The effectiveness of psychosocial interventions for family members impacted by another's substance use: A systematic review and meta-analysis

Publication Name

Drug and Alcohol Review


Introduction: Family members affected by another's substance use disorder experience physical health problems, breakdowns in relationships and reduced psychological wellbeing. This review examines the effectiveness of psychosocial interventions for improving the wellbeing of family members. Methods: A systematic review of randomised-controlled trials (RCT), non-RCTs and pre-post studies examining group or individual interventions for affected families. Five databases were searched (PubMed, PsycINFO, Medline, Web of Science, Cochrane Library).
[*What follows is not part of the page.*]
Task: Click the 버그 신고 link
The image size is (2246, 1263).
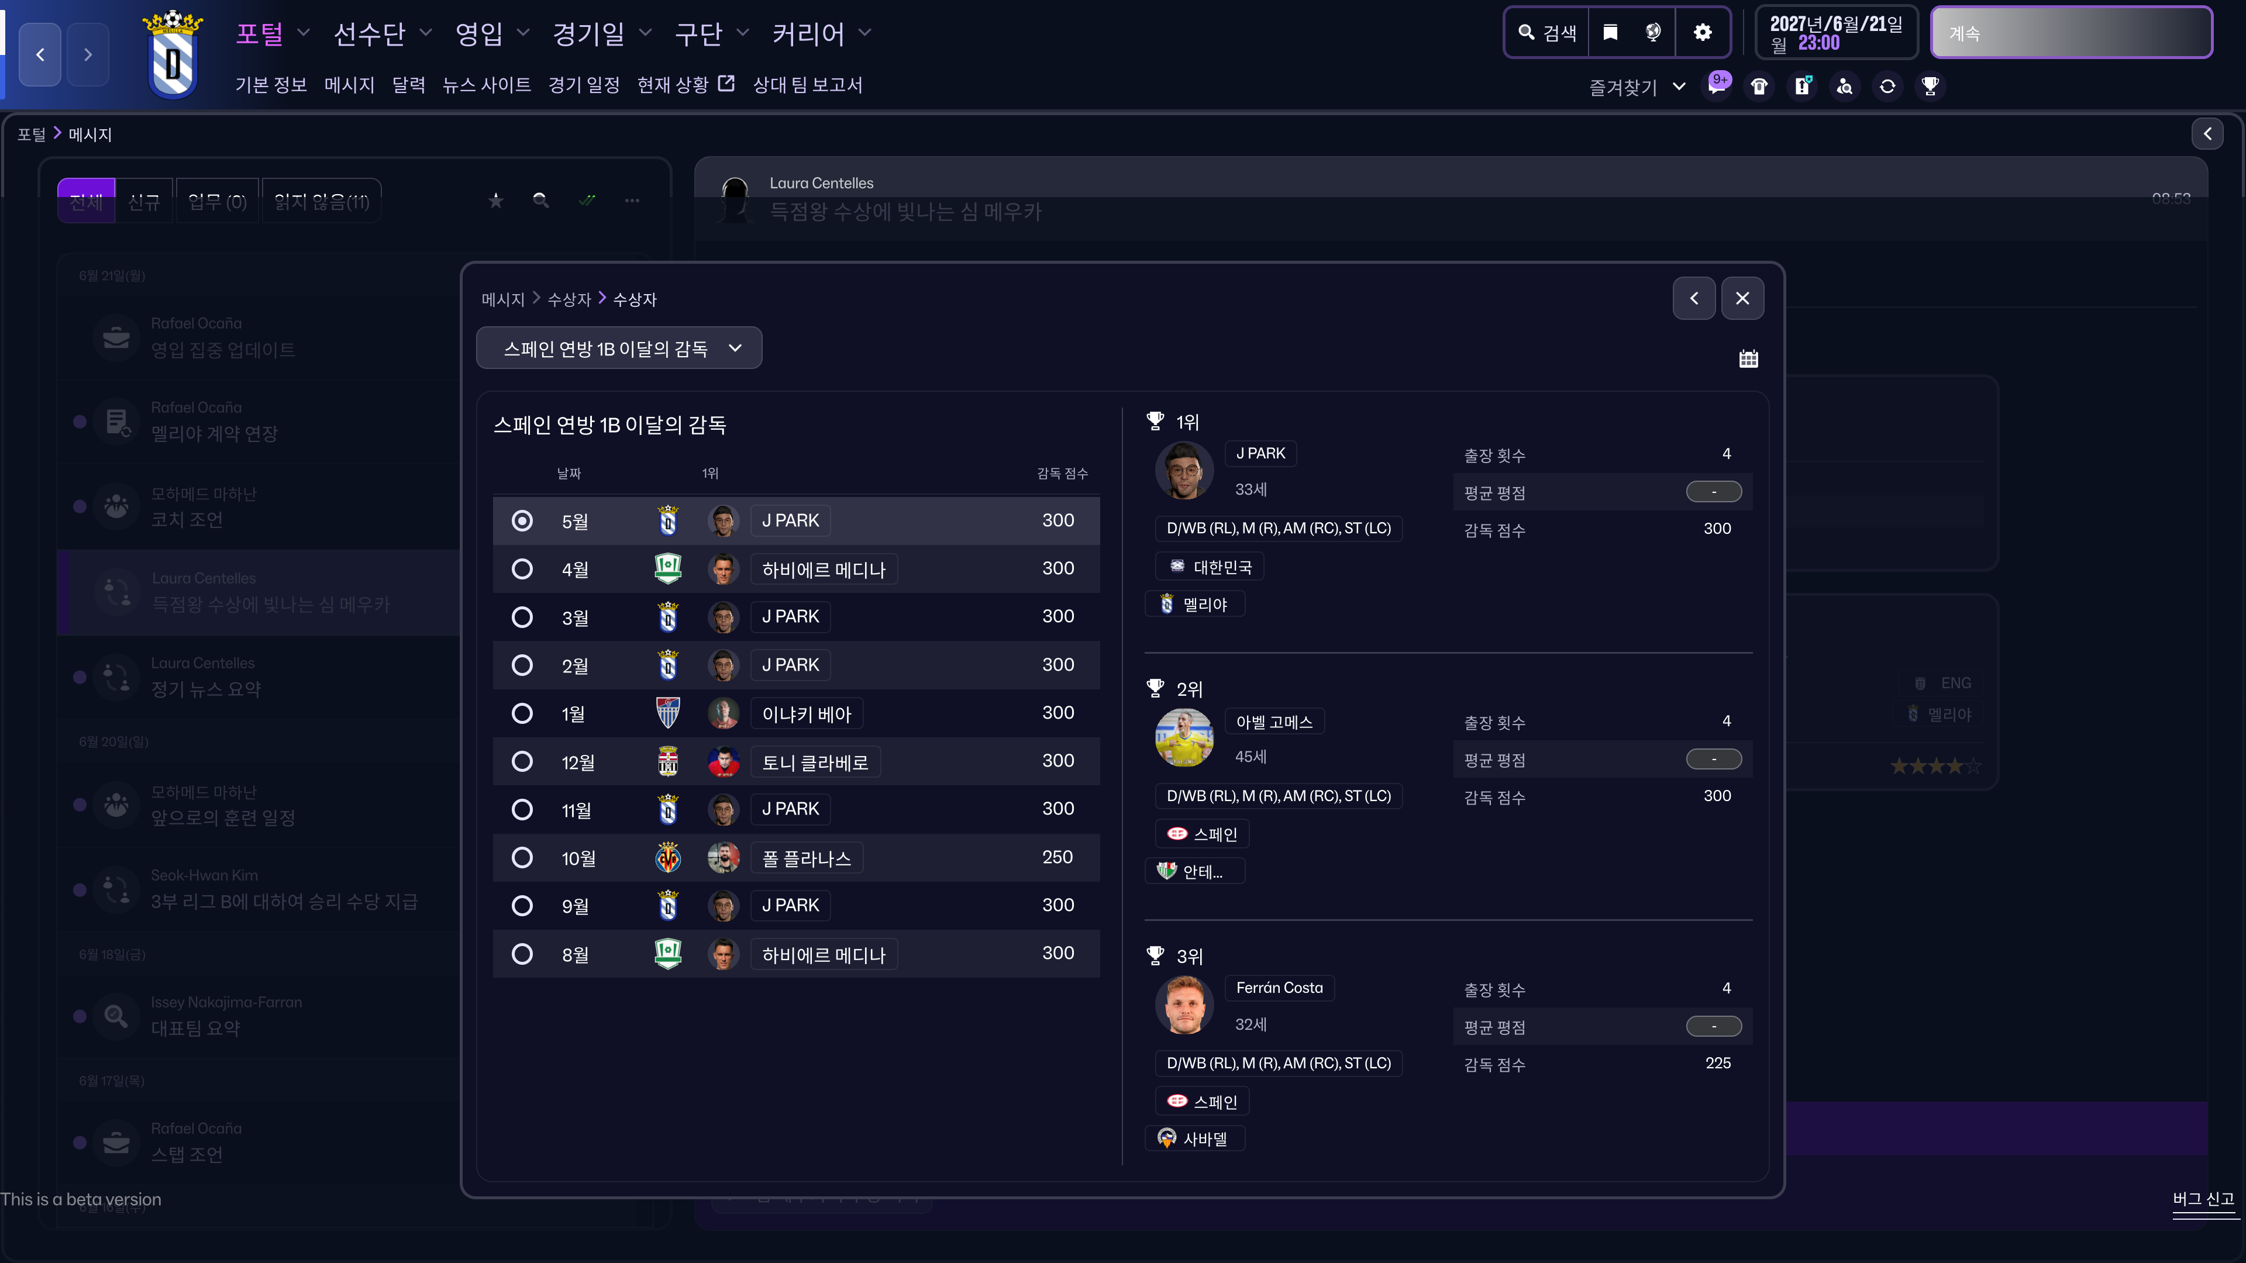Action: [x=2202, y=1198]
Outcomes included psychological functioning, quality of life, physical health and substance use, family functioning and coping. Outcomes were analysed by study design and mode of delivery (individual or group). Risk of bias was assessed using the Cochrane tools (RoB2, ROBINS-I). The review followed PRISMA reporting guidelines and was prospectively registered with the PROSPERO database (CRD42020200260). Results: Nineteen studies were included (k = 10 included in meta-analyses). In k = 3 RCTs, individually administered interventions significantly reduced depression (standardised mean difference [SMD] 0.50, 95% confidence interval [CI] 0.21, 0.79) and distress (SMD 0.28, 95% CI 0.03, 0.54). In k = 2 pre-post studies, individual interventions improved family functioning (d = 0.51, 95% CI 0.28, 0.73) and coping (d = 0.43, 95% CI 0.24, 0.61). In k = 3 non-RCTs and k = 2 pre-post designs group interventions significantly reduced depression (d = 0.50, 95% CI 0.17, 0.82) and distress (d = 0.44, 95% CI 0.13, 0.75), and improved coping (d = 0.81, 95% CI 0.29, 1.33). Discussion and Conclusions: This review summarises the contemporary literature evaluating interventions for affected families, with both individual and group interventions demonstrating favourable outcomes. However, small sample sizes and methodologically weak-quality studies limit conclusions.